*ESERCIZI DA SVOLGERE*:
1. Nella recensione del film sul poker, riscrivi il brano che parte da "Figli di Lucia" e finisce con "il Texas Holdem.", rinominando "Rosario" in "Salvatore".
2. Elenca tutti i titoli tra virgolette che la recensione del film sul poker cita accanto ai nomi degli attori.
3. Rispondi a queste domande sulla recensione del film sul poker:
(a) Quale versione del poker hanno imparato dal padre i due fratelli?
(b) Come si chiama il torneo in cui i fratelli affronteranno i veri campioni?
(c) Chi è il regista del film?

Tony e Filo sono due fratelli molto diversi tra loro, in tutto, tranne che nella loro comune passione: il poker.

Tony (Andrea Montovoli, "Il papà di Giovanna"), il maggiore, è un fanatico di film sulla mala americana ed è il classico sciupafemmine.

Filo (Piero Cardano, "Questo piccolo grande amore"), il minore, ha una sindrome semi-autistica che lo porta a snocciolare definizioni da vocabolario ogni volta che si trova in situazioni che lo vedono in difficoltà.

Figli di Lucia e Rosario (Francesco Pannofino, "Boris" e "Notturno bus"), hanno imparato dal padre la versione italiana del poker, quella classica con le 5 carte in mano. Purtroppo solo quello, vista la costante disoccupazione del genitore, che tenta di racimolare soldi per la famiglia solo giocando nel bar del paese. Le cose si complicano quando la sorella più piccola, Maria, si ammala gravemente e necessita di una somma cospicua per le cure.

I due fratelli decidono allora di partire dalla natìa Sicilia per tentare la fortuna al tavolo verde nella metropoli Milano, ma non col poker classico, bensì con quella che è la versione sportiva dei nostri anni: il Texas Holdem.

Dopo le prime, facili vittorie, arrivano anche le sconfitte, e con quelle emergono i problemi caratteriali tra lo sprezzante Tony e l'introverso Filo, che nel frattempo viene notato dalla bella cameriera (nonché ballerina di lap-dance), Anna.

Per risolvere tutti i problemi rimane una soluzione soltanto: il più grande torneo di Poker del mondo, il Betpro Malta Poker Dream, dove i due fratelli affronteranno non solo i veri campioni, ma anche il bisogno di ritrovarsi tra loro.

Era inevitabile che il Texas Holdem finisse sui grandi schermi, così come accadde per il biliardo e per il suo più nobile antenato, il poker classico. Ma i tempi di Francesco Nuti e Pupi Avati sono lontani. Molto lontani.

Inizia bene l'opera prima del regista Gianluca Mingotto, con un ritmo affabile, con un buon sapore di tempi passati, guardando all'infanzia di Tony e Filo, alle loro prime partite in casa e fuori. Anche una buona ricerca della battuta "familiare" che non nuoce mai nelle italiche commedie. Poi purtroppo il demone. Ma non quello del giuoco, bensì quello del "voglio fare il cinema americano a ogni costo".
La litigata tra Rosario e i figli è decisamente fuori dal coro, un uomo con le sue colpe, è vero, che però fino a quel momento era visto con occhio amorevole da Tony e Filo, si sente rovesciati addosso, e tutti insieme, i suoi limiti di padre e marito. Il tutto accompagnato da una rullante batteria stile Led Zeppelin che con la Sicilia, onestamente, non c'entra molto.

L'arrivo dei due fratelli in terra lombarda fa tremendamente pensare ad una versione sicula del duo Tom Cruise/ Dustin Hoffman, facendo così calare tristemente il sipario sulla possibilità di rinverdire certi fasti del cinema italiano. Troppo facile, meglio seguire la via americana...

*DATI FORNITI*:
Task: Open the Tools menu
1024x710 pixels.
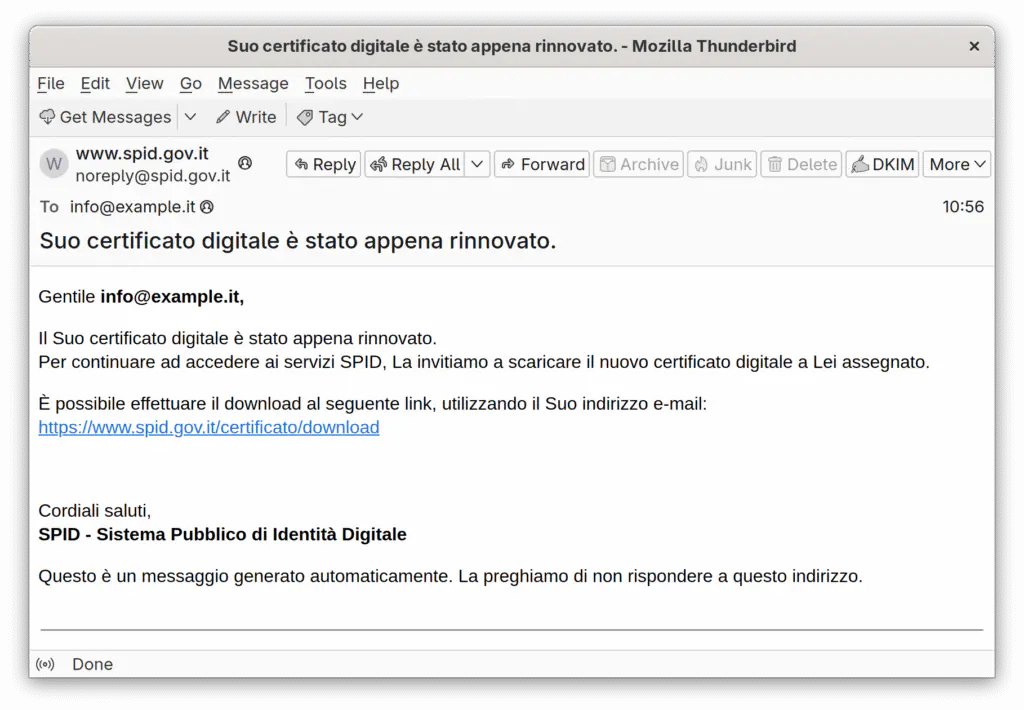Action: (325, 84)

*ELENCO RISPOSTE*:
1.
Figli di Lucia e Salvatore (Francesco Pannofino, "Boris" e "Notturno bus"), hanno imparato dal padre la versione italiana del poker, quella classica con le 5 carte in mano. Purtroppo solo quello, vista la costante disoccupazione del genitore, che tenta di racimolare soldi per la famiglia solo giocando nel bar del paese. Le cose si complicano quando la sorella più piccola, Maria, si ammala gravemente e necessita di una somma cospicua per le cure.

I due fratelli decidono allora di partire dalla natìa Sicilia per tentare la fortuna al tavolo verde nella metropoli Milano, ma non col poker classico, bensì con quella che è la versione sportiva dei nostri anni: il Texas Holdem.

2.
Il papà di Giovanna
Questo piccolo grande amore
Boris
Notturno bus

3.
(a) La versione italiana, quella classica con le 5 carte in mano.
(b) Betpro Malta Poker Dream.
(c) Gianluca Mingotto.